Citazione di: WernerHeisenberg il 14 Ago 2018, 01:15
Mai capita sta cosa, anche se in questo caso penso sia stato Mendes di sua sponte a provare a intavolare la trattativa. Rimane il fatto che: puoi prendere il Real per il collo; Perez è in clima elezioni e andrebbe a rischiare 120 milioni e passa per un fenomeno che però non è affermatissimo tuttora; sempre Perez vorrebbe far giocare Ceballos e Valverde della cantera, quindi come pedine di scambio non le vedrei tanto; e ripeto, si dovrebbe incastrare tutto in 4 giorni.
Vedremo.
Temo che la spiegazione sia semplice: in questo sport ormai contano solo i soldi.
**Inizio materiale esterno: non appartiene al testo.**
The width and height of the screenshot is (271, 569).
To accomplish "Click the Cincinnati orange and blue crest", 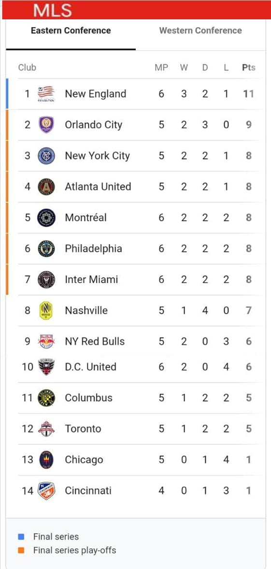I will pos(46,491).
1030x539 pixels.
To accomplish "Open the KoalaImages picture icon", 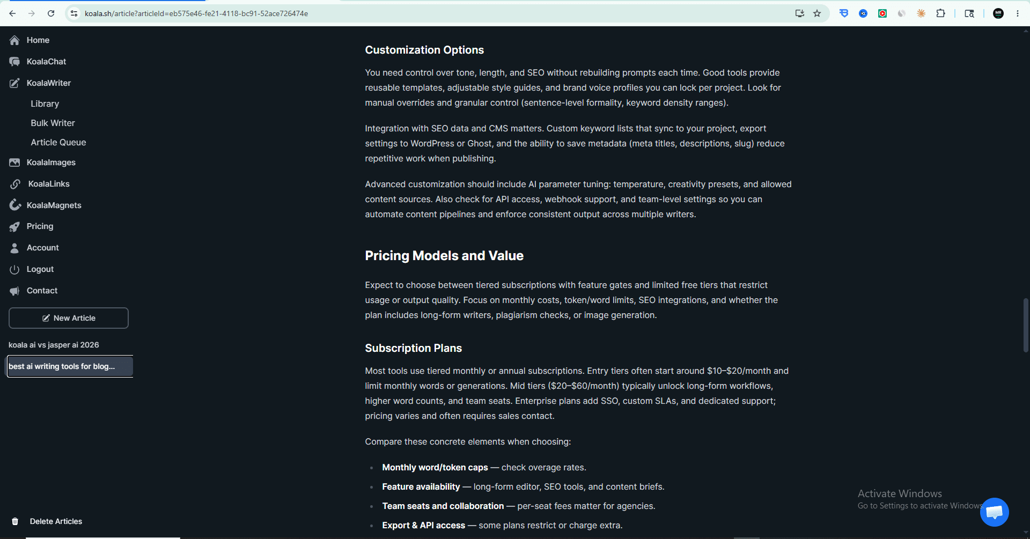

In Champions League non ci si vuole andare per competere nella competizione calcistica più importante, ma per prendere i soldi. Soldi che, ad esempio, potrebbero far respirare società indebitate fino al collo.
Quindi che fanno? Prima falsano il campionato, poi falsano il calciomercato, e poi probabilmente falseranno di nuovo il campionato. E noi come rispondiamo? Vendiamo un calciatore per un botto di soldi e li prendiamo comunque i denari che non ci vogliono far prendere. Poi se riusciremo a entrare nelle prime quattro, bene, se non ci riusciremo punteremo sull'Europa League (l'Europa League,
la terza competizione più importante usata come un ripiego semplicemente perché non paga abbastanza!), e se non riusciremo nemmeno in quella sticazzi perché tanto avremo già incassato un botto e ci si aggiungeranno i soldi per i risultati della prossima stagione.
E i tifosi in tutto questo? Si fanno la guerra per niente, perché la lotta per la vittoria della Champions League dipende dalla politica economica della FIAT; la lotta per lo scudetto o per l'ingresso in Champions League dipende se il comune ti fa fare o meno lo stadio; l'ingresso in Champions League dipende da quanti debiti hai, e la lotta per la vittoria dell'Europa League dipende da quante possibilità hai per altri obiettivi in campionato che pagano di più.